There also was the recent news that the historic Spreckels Theatre, where the company has performed its major works to a devoted audience for more than a decade, has been sold to new owners and will undergo renovations through 2021.

City Ballet is unique in that it’s a family operated organization, founded in 1993 by married dance professionals Steven and Elizabeth Wistrich, who work together with daughter and principal ballerina Ariana Gonzalez and her husband, choreographer-dancer Geoff Gonzalez.

On a recent July weekend, in an industrial, Kearny Mesa dance studio, City Ballet rehearsed for its upcoming “On the Move” performance.

“It’s the first time Geoff and I are in charge of something and the example we have is a lot to live up to,” Ariana Gonzalez says. “We want to do right by the dancers and continue the legacy that has been set before us for all these years.”

The dance studio is warm, so the door leading to a parking lot is left open, and the dancers, dressed casually in shorts and T-shirts, rehearse alone and in groups, lifting up on satin pointe shoes and watching themselves and each other reflected against floor-to-ceiling mirrors.

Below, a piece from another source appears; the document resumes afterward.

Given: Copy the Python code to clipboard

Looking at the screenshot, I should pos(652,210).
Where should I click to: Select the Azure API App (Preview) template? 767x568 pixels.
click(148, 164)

Geoff Gonzalez has choreographed two works for “On the Move,” both performed to music by composer Philip Glass.

The theme of the dance he has titled “Unbroken” is inspired by the idea of a mosaic shattering and then being pieced together to create a work of art “more beautiful than before.”

The second work, “Within the Hourglass Desert,” is a tribute to the short window of time that career dancers have to perform their craft.

It’s an ambitious effort that includes a poignant pas de deux, or duet, danced by Ariana Gonzalez and Brazilian principal dancer Iago Breschi.

In the studio, Geoff Gonzalez hits the play button on a black boombox and as a sensual, melancholy strain of music plays, he demonstrates lifting Ariana into the air, turning her completely upside down and then cradling her in his arms. Ariana, graceful and unflustered, appears capable of floating in space.

“We can make it look light and control the timing,” Geoff Gonzalez says encouragingly to Breschi, a tall, technically proficient dancer who effortlessly repeats the movement phrase and lifts Ariana above his head.

“High, as high as you can go,” urges Geoff Gonzalez. “Now, let her slip through your fingers. That’s wonderful, that’s excellent.”

“I used the elements of an hourglass to create a dramatic story,” he explains. “Imagine living inside an hourglass and what it would be like to experience turmoil, you would be flipped over and displaced, then flipped and relocated back.”

At times, Geoff Gonzalez stops in his tracks and stares briefly at the floor before continuing.

“I watch it all in my head and construct it before I transform it into physical space,” he says. “I like to dance it, too, so I can fully feel it.”

“On the Move” is meant to maintain the momentum that City Ballet has generated, at a time when arts organizations consider a future that depends upon the survival of the fittest.

Geoff Gonzalez wants every dancer to exhibit “fist power.”

“It’s like when you watch a boxer walk into a ring and they look all tough,” he says. “It all comes down to their punching power. These dancers all have a specific fist power that I want to highlight, so you see the variety, the potential and the growth of the company. What I appreciate most is that we do this as a family and whatever life we can continue to have in the arts is still my focus.”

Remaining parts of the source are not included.